Excerpted text:
------------------------------------------------------------------------

Skin and coat condition are a leading indicator of a horse's health
Achieving that enviable shine or “glow” takes time, knowledge, a little luck, and a lot of work.
Three main factors affect the horse’s skin and coat health:
Genetics, for most horse owners that are not breeders, comes down to luck and mitigating any genetic disorder. Genetics primarily influences coat color, however some conditions affecting the skin and hair are thought to be hereditary.
Adequate nutrition is the building block for a healthy skin and coat and can influence hair quality more than genetics. Nutrition weighs in more heavily, as diet is essential in creating the building blocks for a healthy appearance.
Of the three, environment plays the largest role. The most important factor in equine skin and coat health is environment; this includes grooming and controlling factors such as moisture and insect activity. Biting insects cause itching, bumps, and irritation, as well as transmitting a number of diseases, some of which are discussed in this article.
Following a set of tips and treatments provides guidance on how to proceed with a variety of symptoms. Two recommended products in particular can be used to treat many different symptoms and are suggested along with a fully stocked first aid kit. Good stable management plays a critical role in preventing many of the conditions discussed in this article.
Equine Anatomy 101
It’s important to have a general knowledge of equine anatomy and physiology to address concerns and communicate with your veterinarian and other equine experts. The diagram below illustrates different parts of the horse.
Know What a Healthy Coat Looks Like
Understanding what is normal with a horse’s haircoat can accelerate identifying an abnormality. It is important to note that hair loss specifically is a symptom, not a disease. Hair grows beneath the skin’s surface. The hair follicle is the source of the hair’s growth and anchors the hair into the skin. Surrounding the follicle is the sebaceous gland, which produces sebum. Sebum is an oil with antibacterial properties to protect the skin. It also gives healthy hair a glossy shine. After hair is lost, it takes three to six weeks to regrow, depending on genetics.
Common Genetic Disorders
Primarily responsible for coat color, some conditions that affect the skin and hair are thought to be genetic.

------------------------------------------------------------------------

Brief 1: Rewrite the equine skin and coat text between "Three main factors" and "are discussed in this article.", inclusive, replacing "environment" with "surroundings".
Brief 2: According to the equine skin and coat text, how long does it take hair to regrow after it is lost?
The items that follow are unrelated to the equine skin and coat text and play no part in this.

Record set:
------------------------------------------------------------------------

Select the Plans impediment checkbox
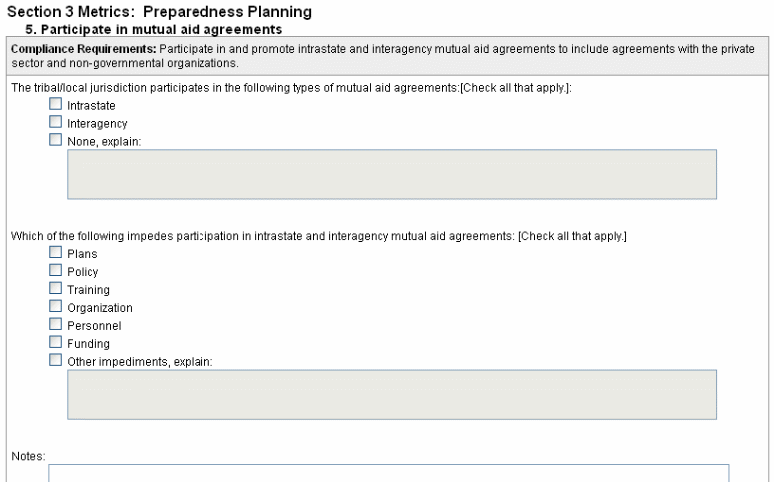Viewport: 774px width, 482px height. [x=55, y=253]
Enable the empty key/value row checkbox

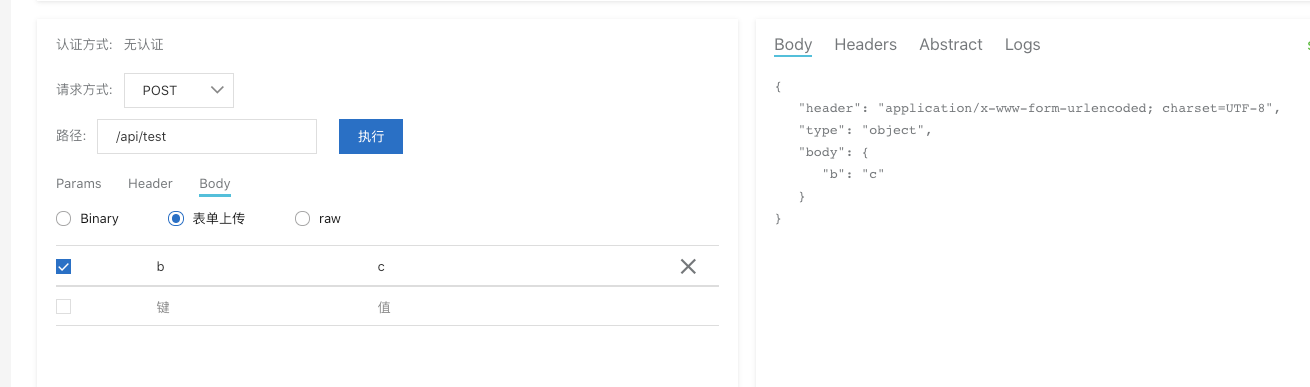click(x=64, y=307)
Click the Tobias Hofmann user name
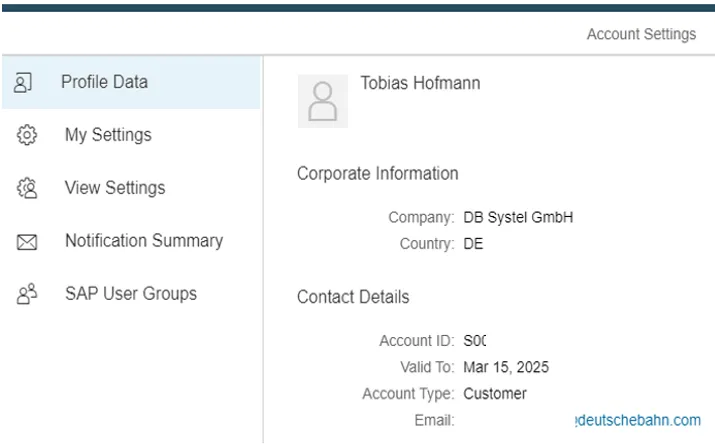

------------------------------------------------------------------------

Worked solution 1:
Three main factors affect the horse’s skin and coat health:
Genetics, for most horse owners that are not breeders, comes down to luck and mitigating any genetic disorder. Genetics primarily influences coat color, however some conditions affecting the skin and hair are thought to be hereditary.
Adequate nutrition is the building block for a healthy skin and coat and can influence hair quality more than genetics. Nutrition weighs in more heavily, as diet is essential in creating the building blocks for a healthy appearance.
Of the three, surroundings plays the largest role. The most important factor in equine skin and coat health is surroundings; this includes grooming and controlling factors such as moisture and insect activity. Biting insects cause itching, bumps, and irritation, as well as transmitting a number of diseases, some of which are discussed in this article.

Worked solution 2: Three to six weeks, depending on genetics.